### What is asked
Locate every line below containing the word "Components" and copy each one.

Word and element pointing entries:
--------------------

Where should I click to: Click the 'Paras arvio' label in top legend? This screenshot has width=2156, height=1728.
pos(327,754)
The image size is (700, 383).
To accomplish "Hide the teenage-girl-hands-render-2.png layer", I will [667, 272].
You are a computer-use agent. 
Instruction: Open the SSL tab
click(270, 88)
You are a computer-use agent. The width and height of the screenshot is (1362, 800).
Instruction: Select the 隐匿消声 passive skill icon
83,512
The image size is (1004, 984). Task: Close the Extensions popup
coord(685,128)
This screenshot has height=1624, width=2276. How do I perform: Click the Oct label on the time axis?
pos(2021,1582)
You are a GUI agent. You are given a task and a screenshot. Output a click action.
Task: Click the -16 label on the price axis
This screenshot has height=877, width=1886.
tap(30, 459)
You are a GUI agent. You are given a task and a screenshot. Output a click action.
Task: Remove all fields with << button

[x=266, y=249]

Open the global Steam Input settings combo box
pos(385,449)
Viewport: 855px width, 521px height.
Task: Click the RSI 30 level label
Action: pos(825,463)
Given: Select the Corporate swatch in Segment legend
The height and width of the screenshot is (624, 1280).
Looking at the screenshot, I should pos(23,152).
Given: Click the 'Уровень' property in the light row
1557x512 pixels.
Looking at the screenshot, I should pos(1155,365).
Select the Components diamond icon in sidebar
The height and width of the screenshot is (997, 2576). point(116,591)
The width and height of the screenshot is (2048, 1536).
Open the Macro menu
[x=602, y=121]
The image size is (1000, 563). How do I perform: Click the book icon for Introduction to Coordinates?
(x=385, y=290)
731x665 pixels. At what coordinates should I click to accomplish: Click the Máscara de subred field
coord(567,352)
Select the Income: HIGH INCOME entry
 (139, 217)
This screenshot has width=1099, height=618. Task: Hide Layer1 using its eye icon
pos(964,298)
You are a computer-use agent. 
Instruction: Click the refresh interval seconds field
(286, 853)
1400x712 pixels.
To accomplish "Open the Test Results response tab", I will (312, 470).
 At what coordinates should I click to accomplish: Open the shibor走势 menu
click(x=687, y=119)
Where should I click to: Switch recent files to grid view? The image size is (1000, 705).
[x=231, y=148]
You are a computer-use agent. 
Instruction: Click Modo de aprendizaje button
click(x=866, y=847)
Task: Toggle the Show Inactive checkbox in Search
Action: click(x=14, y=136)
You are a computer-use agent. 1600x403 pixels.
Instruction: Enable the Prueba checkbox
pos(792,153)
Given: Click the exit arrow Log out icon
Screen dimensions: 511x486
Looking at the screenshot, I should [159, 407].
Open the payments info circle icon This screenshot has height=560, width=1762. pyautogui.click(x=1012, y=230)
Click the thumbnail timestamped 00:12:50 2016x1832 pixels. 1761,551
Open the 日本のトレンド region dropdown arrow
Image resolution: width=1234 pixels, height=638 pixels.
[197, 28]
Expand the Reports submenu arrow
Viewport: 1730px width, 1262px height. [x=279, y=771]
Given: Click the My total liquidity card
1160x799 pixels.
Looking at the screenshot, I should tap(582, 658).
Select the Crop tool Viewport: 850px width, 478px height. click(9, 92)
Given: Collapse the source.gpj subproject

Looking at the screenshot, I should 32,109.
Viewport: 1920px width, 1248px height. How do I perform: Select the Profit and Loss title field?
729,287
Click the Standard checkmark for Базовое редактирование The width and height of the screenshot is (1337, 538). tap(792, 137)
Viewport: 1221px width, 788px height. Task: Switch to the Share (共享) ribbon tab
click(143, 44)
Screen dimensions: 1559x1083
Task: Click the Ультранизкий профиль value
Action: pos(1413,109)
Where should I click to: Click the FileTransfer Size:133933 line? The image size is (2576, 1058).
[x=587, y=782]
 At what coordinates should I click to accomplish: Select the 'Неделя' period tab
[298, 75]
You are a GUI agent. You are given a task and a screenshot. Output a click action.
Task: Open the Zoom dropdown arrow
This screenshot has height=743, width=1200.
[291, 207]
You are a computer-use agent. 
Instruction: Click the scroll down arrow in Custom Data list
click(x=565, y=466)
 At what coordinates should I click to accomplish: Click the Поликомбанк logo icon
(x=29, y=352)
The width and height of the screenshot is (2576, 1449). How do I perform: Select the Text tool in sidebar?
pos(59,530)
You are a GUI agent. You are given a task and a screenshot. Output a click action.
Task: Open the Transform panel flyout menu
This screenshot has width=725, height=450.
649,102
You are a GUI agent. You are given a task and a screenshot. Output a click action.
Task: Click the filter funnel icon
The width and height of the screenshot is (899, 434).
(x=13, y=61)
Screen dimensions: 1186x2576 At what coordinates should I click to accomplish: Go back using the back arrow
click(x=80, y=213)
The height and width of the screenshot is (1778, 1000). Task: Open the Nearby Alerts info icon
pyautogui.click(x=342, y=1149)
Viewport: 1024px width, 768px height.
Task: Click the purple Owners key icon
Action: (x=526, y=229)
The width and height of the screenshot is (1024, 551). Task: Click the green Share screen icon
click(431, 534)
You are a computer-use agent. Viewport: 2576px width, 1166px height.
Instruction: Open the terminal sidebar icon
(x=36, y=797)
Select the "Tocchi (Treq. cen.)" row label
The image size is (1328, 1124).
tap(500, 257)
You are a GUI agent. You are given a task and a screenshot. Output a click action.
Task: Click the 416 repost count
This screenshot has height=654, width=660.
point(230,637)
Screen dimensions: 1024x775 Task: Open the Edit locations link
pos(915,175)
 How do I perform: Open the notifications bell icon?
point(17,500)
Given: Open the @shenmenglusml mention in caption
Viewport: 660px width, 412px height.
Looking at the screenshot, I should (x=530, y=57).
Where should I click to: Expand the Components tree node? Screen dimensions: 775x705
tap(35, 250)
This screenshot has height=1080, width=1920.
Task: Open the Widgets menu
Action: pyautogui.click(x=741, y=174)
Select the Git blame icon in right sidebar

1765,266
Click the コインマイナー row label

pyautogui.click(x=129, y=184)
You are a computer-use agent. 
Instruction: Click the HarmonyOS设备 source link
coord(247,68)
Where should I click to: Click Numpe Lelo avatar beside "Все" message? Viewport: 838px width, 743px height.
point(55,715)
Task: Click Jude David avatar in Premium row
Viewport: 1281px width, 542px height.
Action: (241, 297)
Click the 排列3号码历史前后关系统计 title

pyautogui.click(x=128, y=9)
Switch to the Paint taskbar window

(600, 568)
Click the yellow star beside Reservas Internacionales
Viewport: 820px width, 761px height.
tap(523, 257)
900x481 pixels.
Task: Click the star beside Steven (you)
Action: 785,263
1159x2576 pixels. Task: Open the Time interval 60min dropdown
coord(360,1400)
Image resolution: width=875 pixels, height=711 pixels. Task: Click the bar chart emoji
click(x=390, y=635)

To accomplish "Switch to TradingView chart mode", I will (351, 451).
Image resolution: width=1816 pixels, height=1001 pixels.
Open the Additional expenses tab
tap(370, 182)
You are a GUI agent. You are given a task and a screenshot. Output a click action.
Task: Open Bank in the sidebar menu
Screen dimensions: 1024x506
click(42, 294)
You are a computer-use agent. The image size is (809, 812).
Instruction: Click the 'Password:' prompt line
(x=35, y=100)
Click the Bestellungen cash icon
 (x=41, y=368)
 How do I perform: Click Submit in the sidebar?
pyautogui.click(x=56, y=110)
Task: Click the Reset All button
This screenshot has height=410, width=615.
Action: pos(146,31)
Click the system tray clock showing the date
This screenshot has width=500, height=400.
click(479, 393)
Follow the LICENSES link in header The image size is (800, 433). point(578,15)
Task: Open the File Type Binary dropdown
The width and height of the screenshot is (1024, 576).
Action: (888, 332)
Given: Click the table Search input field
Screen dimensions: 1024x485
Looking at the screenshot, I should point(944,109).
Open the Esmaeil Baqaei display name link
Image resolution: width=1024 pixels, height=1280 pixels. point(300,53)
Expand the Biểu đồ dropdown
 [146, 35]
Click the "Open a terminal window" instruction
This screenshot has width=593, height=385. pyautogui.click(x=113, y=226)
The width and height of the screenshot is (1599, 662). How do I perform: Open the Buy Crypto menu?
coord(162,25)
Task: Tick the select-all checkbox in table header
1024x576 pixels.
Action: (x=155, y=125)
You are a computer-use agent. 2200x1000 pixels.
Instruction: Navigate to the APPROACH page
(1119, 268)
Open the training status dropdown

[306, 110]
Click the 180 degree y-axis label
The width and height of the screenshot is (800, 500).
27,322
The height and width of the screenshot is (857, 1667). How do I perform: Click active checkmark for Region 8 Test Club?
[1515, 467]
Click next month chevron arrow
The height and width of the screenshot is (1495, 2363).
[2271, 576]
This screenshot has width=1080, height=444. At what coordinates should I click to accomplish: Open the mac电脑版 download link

--------------------

### Complete answer
Select the Components diamond icon in sidebar
Where should I click to: Expand the Components tree node? Screen dimensions: 775x705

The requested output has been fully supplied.